Collected data
- - -
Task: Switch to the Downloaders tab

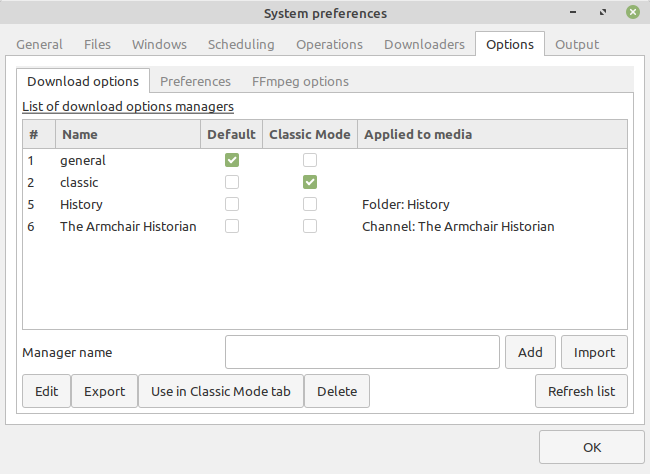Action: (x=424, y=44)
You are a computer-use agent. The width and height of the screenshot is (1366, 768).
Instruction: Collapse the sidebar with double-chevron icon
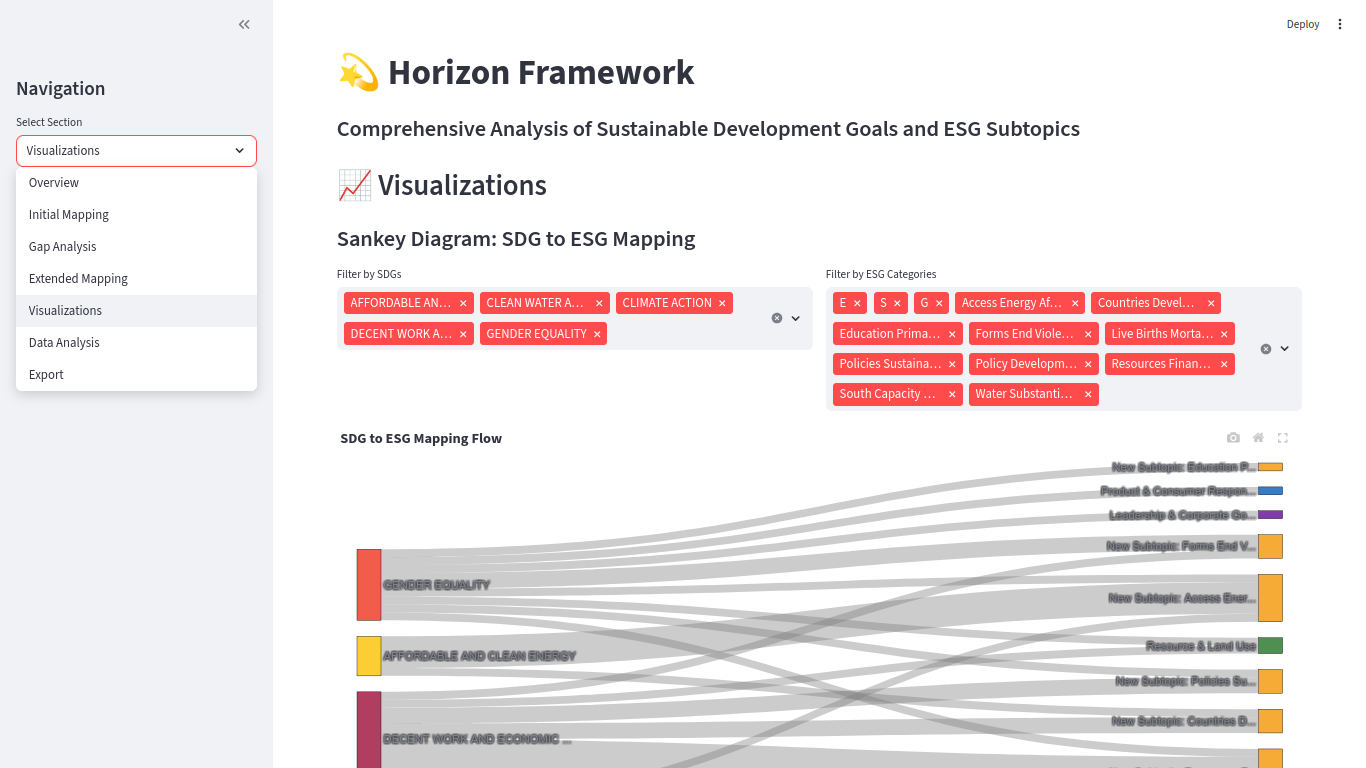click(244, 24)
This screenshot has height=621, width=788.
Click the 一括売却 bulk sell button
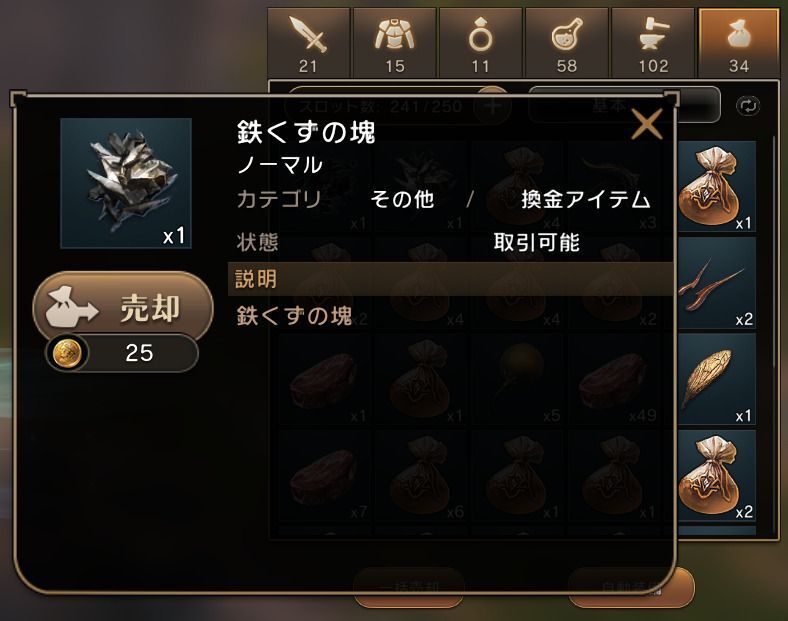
- - -
TASK BRIEF: From the entries above, copy out every line where the string "width" appears.

SOLUTION:
You are a computer-use agent. The width and height of the screenshot is (1366, 768).
This screenshot has height=621, width=788.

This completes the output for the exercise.